Paul James, Director General of EUBO

The Counterpoints
Entitled Handel's Grand Tour: part 2, The Counterpoints, a trio from The Netherlands, continued their musical journey begun during their showcase recital earlier in the week. In spite of his mastery of many styles and his extensive travels, somewhat surprisingly Handel never actually worked in France so his French influences were from French musicians working in England. One such was Charles Dieupart, a contemporary of Handel, whose Suite, arranged en trio opened the programme. This featured the voice recorder, which, as Thomas Triesschijn eloquently explained, was an extremely popular salon instrument of the time, having the same range as a traverso flute. The Dieupart fairly bounced along with clever interplay between violin and recorder, each stepping in and out, allowing the dialogue to emerge, and there was a delightfully rustic hurdy-gurdy-like harpsichord motif. Handel's Italian influence was represented by a Concerto da camera by Vivaldi. Over a swirling bass line, virtuosic violin passagework from a very accomplished Anna Jane Lester (a violinist with an assured future in the profession) and bright intonation and what I can only assume was clearly some masterful circular breathing from the recorder player brought the final movement to a sprightly close.
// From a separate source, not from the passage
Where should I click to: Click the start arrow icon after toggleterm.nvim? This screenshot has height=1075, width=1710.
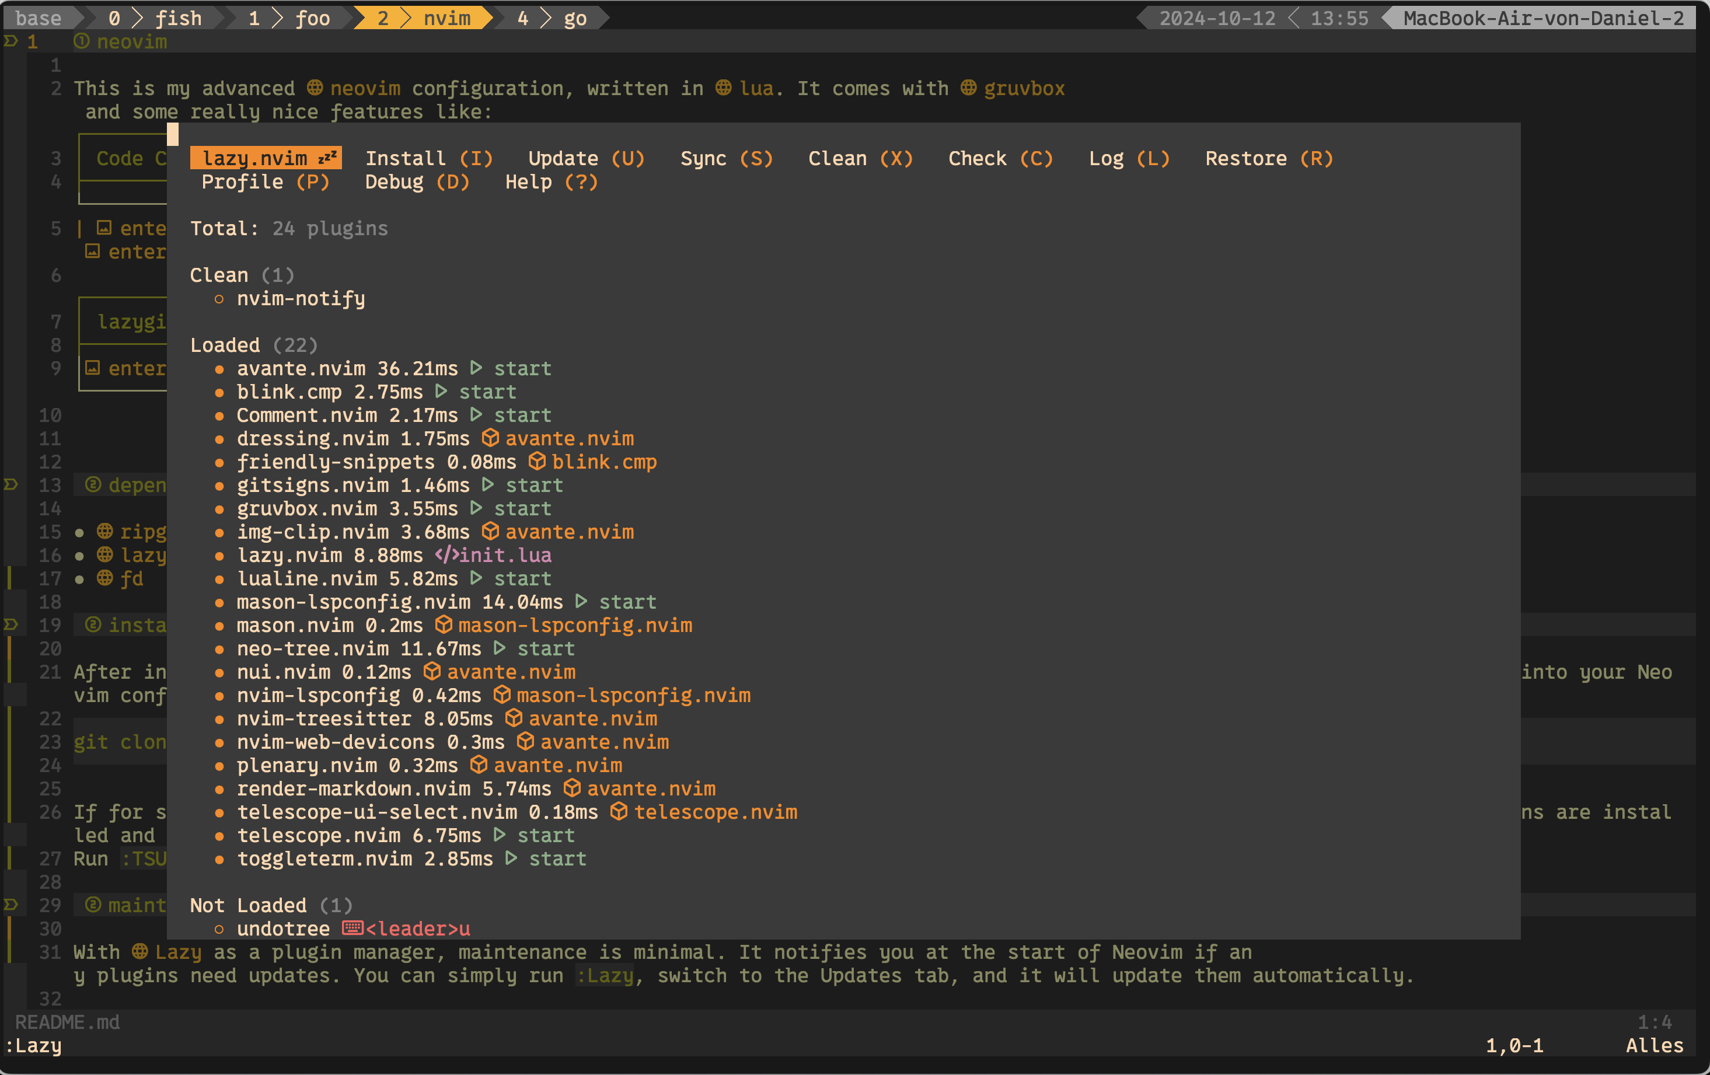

I confess I did occasionally feel the lack of a string continuo instrument. The Counterpoints kept Handel's contribution and powder dry until the end, closing their programme with the final two movements of a Trio Sonata in C minor. In an operatic aria-like Andante, the recorder floated over a rich foundation of the harpsichord's lute-stop and a double-stopping violin, before engaging in a contrapuntal battle of imitation and fun in the concluding Allegro.